When Olga is offered a huge promotion back in Russia, she invites Jed to come with her.
“She was young, or more precisely she was still young, she still imagined that life offered various possibilities, that a human relationship could go through successive and contradictory developments.”
Jed feels otherwise. He lets her slide out of his life, too blasé to care. A cycle has now completed itself, he feels. He turns his attention to art, focusing now on painting. Over the next seven years he paints “The Series of Simple Professions,” representing men and women in various occupations. His explanation for the project is—like his reason for taking photographs of industrial objects—exceedingly trite.
“What’s defines a man?
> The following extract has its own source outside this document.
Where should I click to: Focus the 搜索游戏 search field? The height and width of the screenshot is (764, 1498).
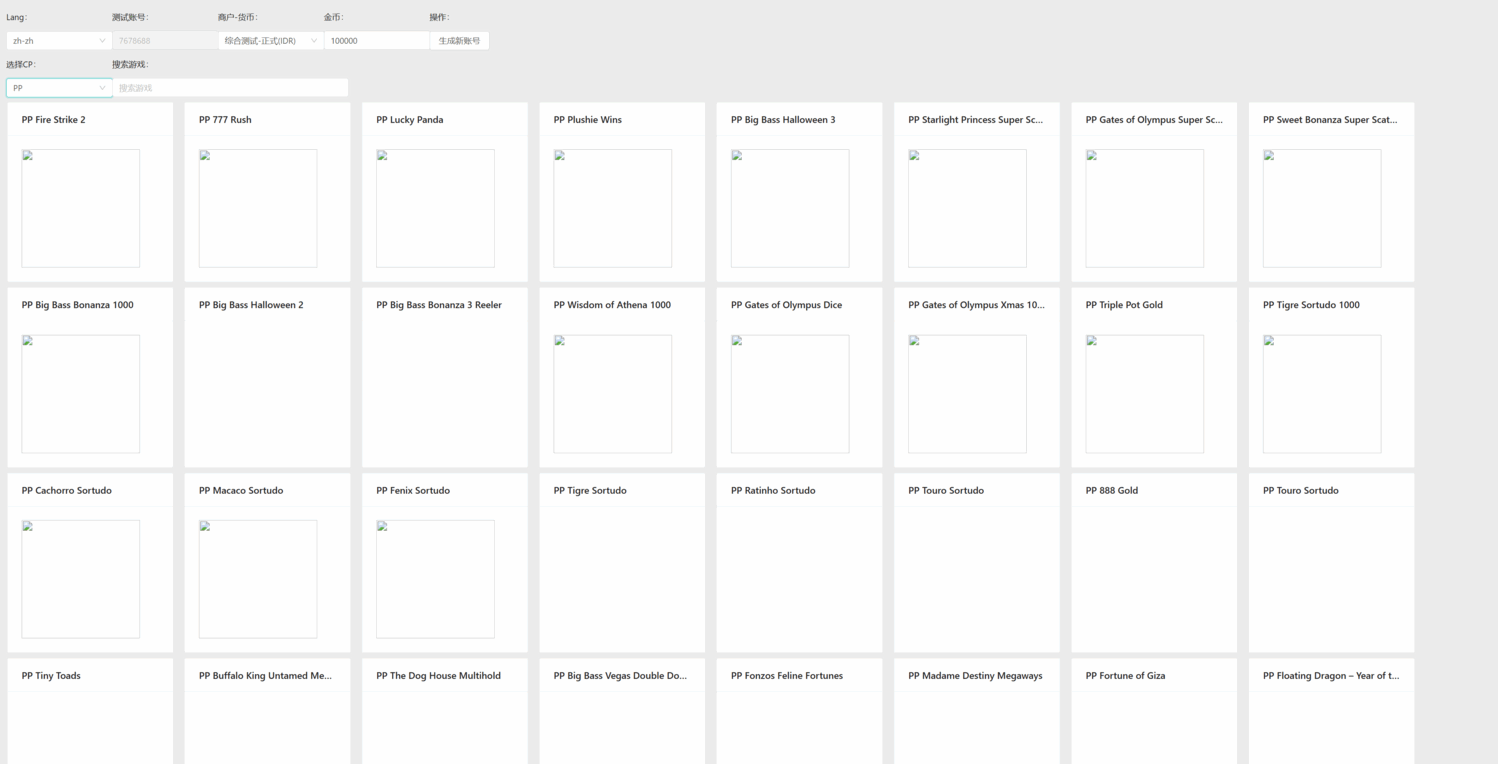[230, 88]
What’s the first question you ask a man, when you want to find out about him? In some societies, you ask him if he’s married, if he has children; in our society, we ask first what his profession is. It’s his place in the productive process, and not his status as a reproducer, that above all defines Western man.”
And yet the paintings become extremely valuable—so much so that at least one person is killed for one. This is again an obvious sendup of the art world, where people often place value on objects of questionable worth. When Jed is putting together a catalog of this project, his gallerist, Franz, suggests that he hire “Houellebecq” to write the accompanying text. Jed travels to Ireland to meet the writer, and their interactions—here and later—are the most enjoyable parts of the book, as Houellebecq the author takes great fun playing with his public persona.
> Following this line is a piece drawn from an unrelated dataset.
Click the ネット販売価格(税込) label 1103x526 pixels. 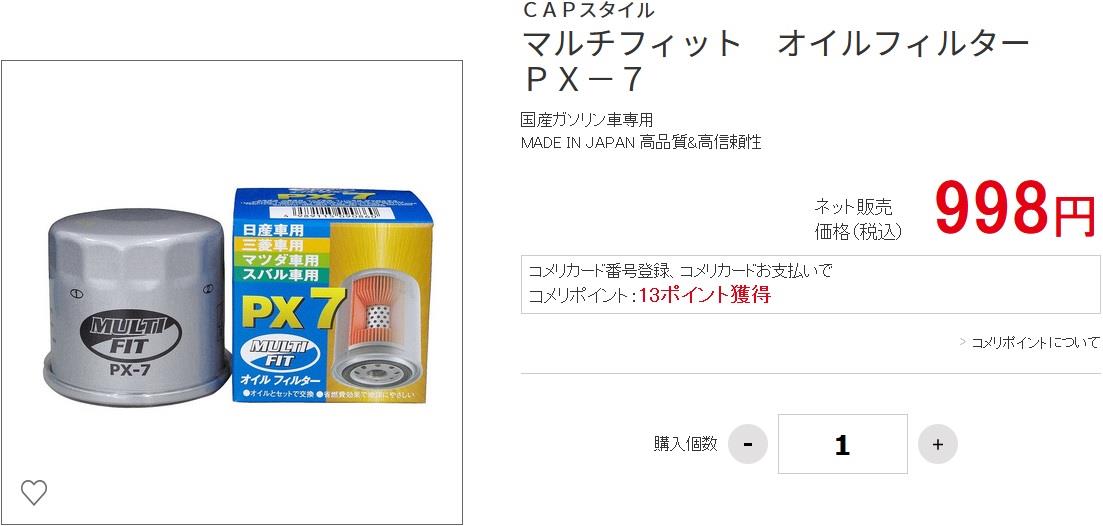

Jed says, “On meeting you, I expected something … well, let’s say, more difficult. You have the reputation for being very depressed. I thought, for example, that you drank much more,” to which “Houellebecq” replies, “You know, it’s the journalists who’ve given me the reputation for being a drunk; what’s curious is that none of them ever realized that if I was drinking a lot in their presence, it was simply in order to put up with them.”
Jed likes the writer, but he doubts they can become friends.
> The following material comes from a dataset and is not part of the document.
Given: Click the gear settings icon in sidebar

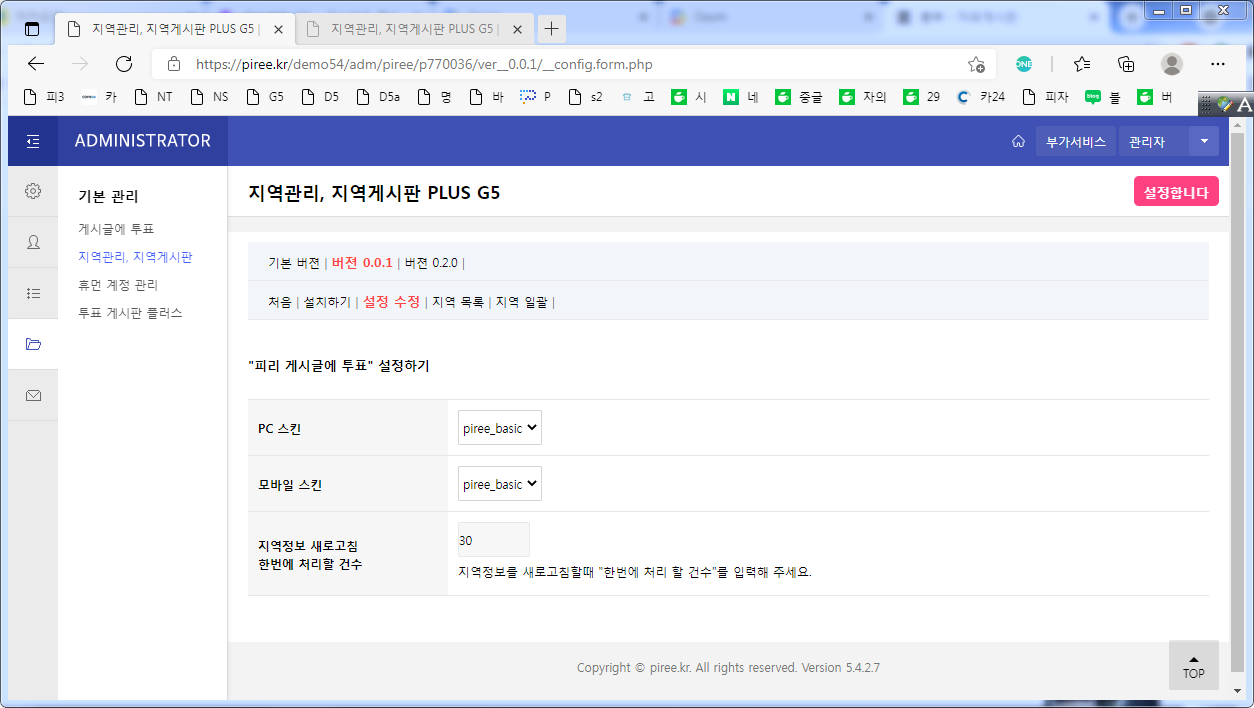Looking at the screenshot, I should [33, 191].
“Jed didn’t think he was capable of such a feeling: he had gone through childhood and the start of adolescence without falling prey to strong friendships, while these periods of life are considered particularly propitious for their birth. It was scarcely probable that friendship would come to him now, late in life.”
Jed’s not sad or depressed. He’s simply unattached. Even when Olga reappears in his life, he doesn’t see it as an opportunity to make up for possible past mistakes. He’d rather be alone.
“He sometimes had the supermarket all to himself—which seemed to him to be quite a good approximation of happiness.”
“Houellebecq” and Houellebecq would likely concur.
The last third of the novel is largely a police procedural surrounding the aforementioned murder. A satire of the art world evolves into a classic whodunit, the author’s choice of a murder victim both shocking and yet quintessential Houellebecq.